▶ _ACTIVITY_
Find every line of the records that has "width" and return it.

▶ _Stored records_
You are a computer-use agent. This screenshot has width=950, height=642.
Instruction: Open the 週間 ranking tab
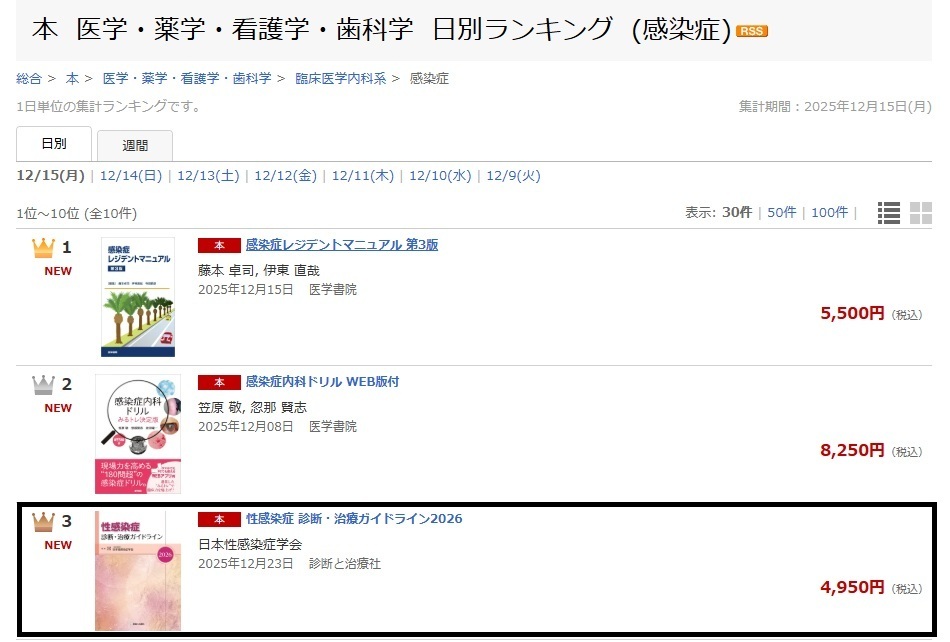(x=135, y=145)
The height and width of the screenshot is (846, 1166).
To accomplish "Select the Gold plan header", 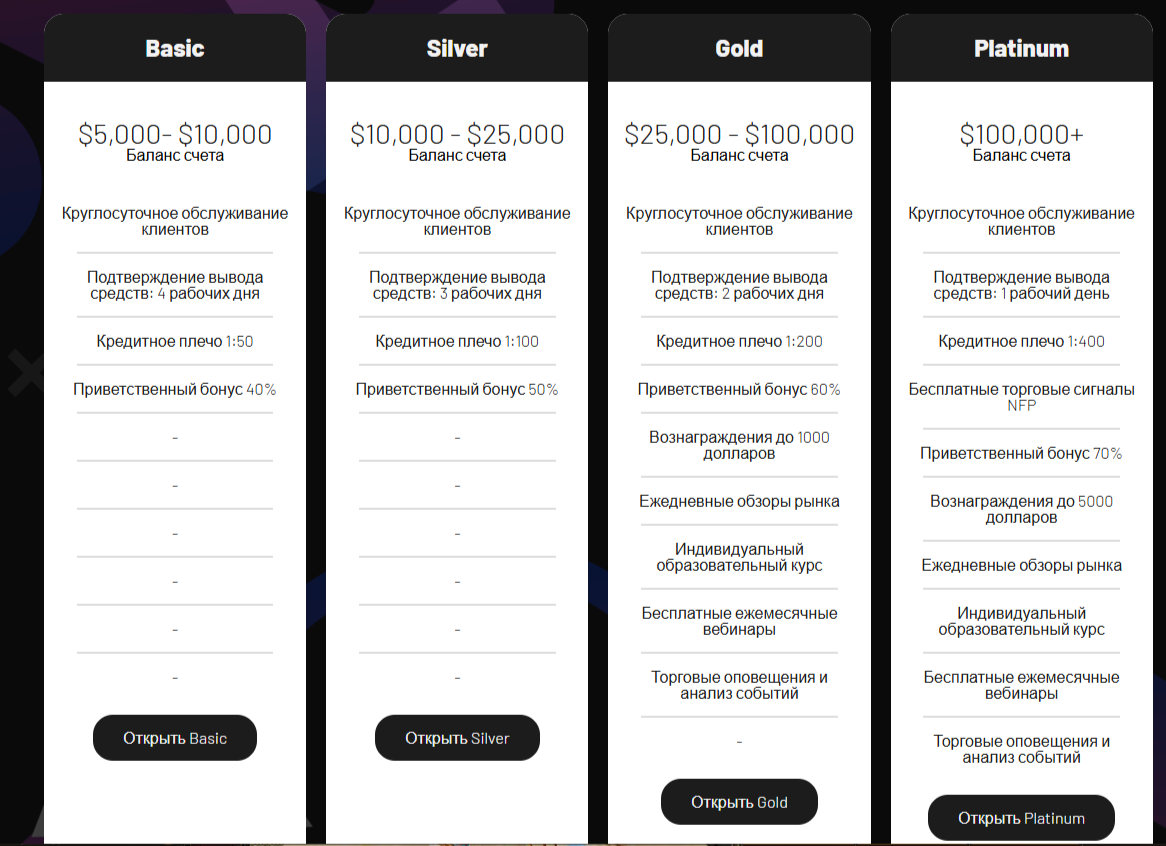I will click(x=739, y=47).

▶ _SOLVED EXERCISE_
You are a computer-use agent. This screenshot has width=950, height=642.
The height and width of the screenshot is (846, 1166).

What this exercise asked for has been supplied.